▸ ACTION ITEM
If pictures appear among the lines below, leave them out while you return exactly the lines from the one with "You are a computer-use" through the one with "This screenshot has height=144, width=230.".
(EXERCISE INPUTS Opens)
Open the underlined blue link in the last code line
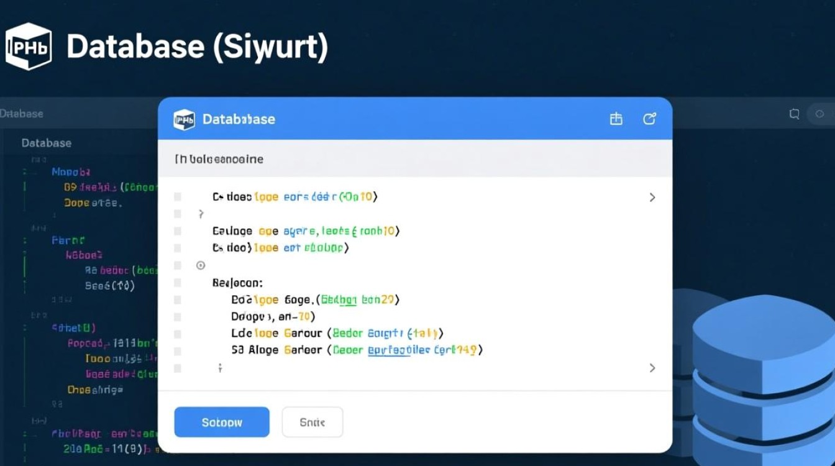The height and width of the screenshot is (466, 835). click(x=390, y=350)
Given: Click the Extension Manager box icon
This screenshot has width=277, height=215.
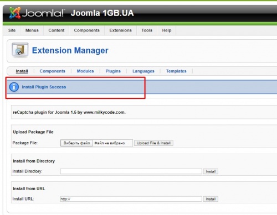Looking at the screenshot, I should point(20,50).
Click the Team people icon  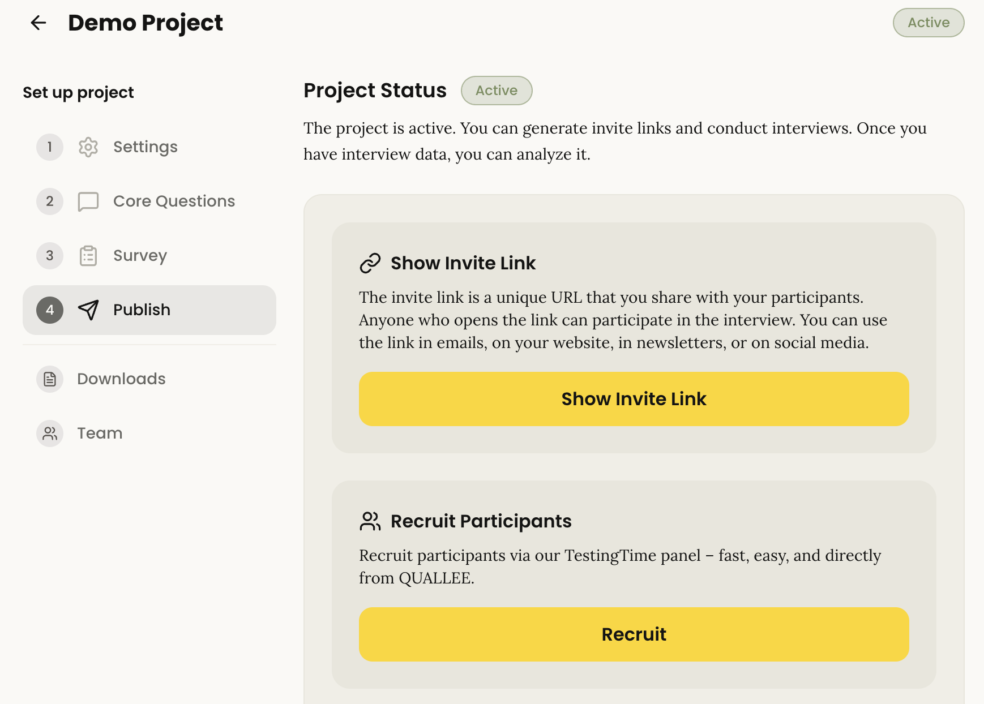pos(50,433)
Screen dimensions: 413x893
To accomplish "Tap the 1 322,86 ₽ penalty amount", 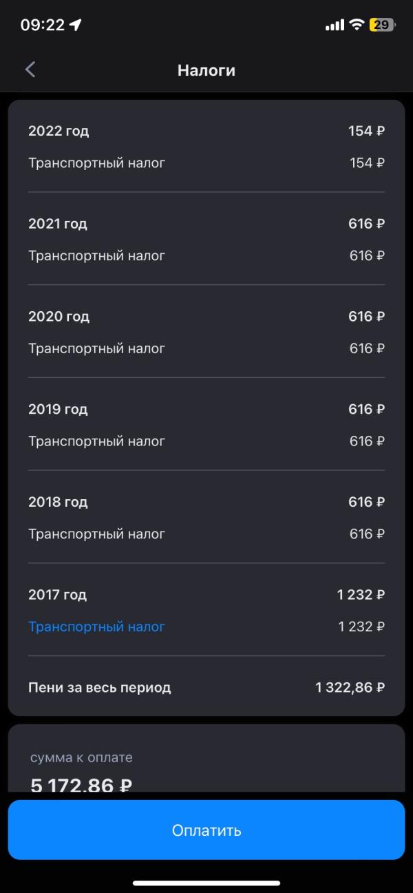I will (350, 687).
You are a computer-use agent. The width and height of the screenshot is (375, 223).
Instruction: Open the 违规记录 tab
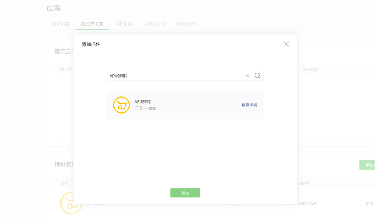click(x=186, y=24)
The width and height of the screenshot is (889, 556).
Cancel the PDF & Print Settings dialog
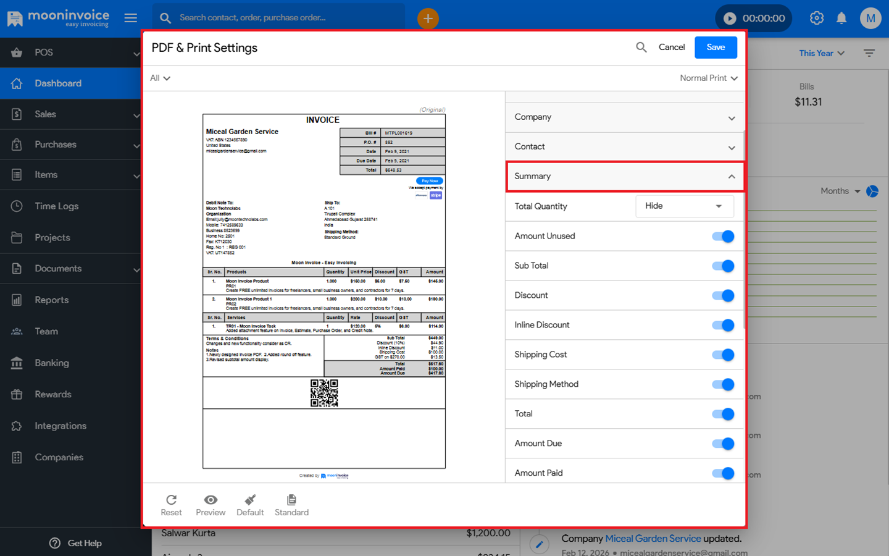pyautogui.click(x=672, y=48)
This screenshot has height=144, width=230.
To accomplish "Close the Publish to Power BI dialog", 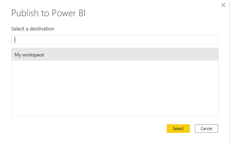I will [x=223, y=5].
(EXERCISE INPUTS Closes)
▸ ANSWER BELOW
You are a computer-use agent. The width and height of the screenshot is (375, 223).
Instruction: Open the 违规记录 tab
click(x=186, y=24)
The width and height of the screenshot is (889, 556).
Cancel the PDF & Print Settings dialog
pyautogui.click(x=672, y=48)
This screenshot has height=144, width=230.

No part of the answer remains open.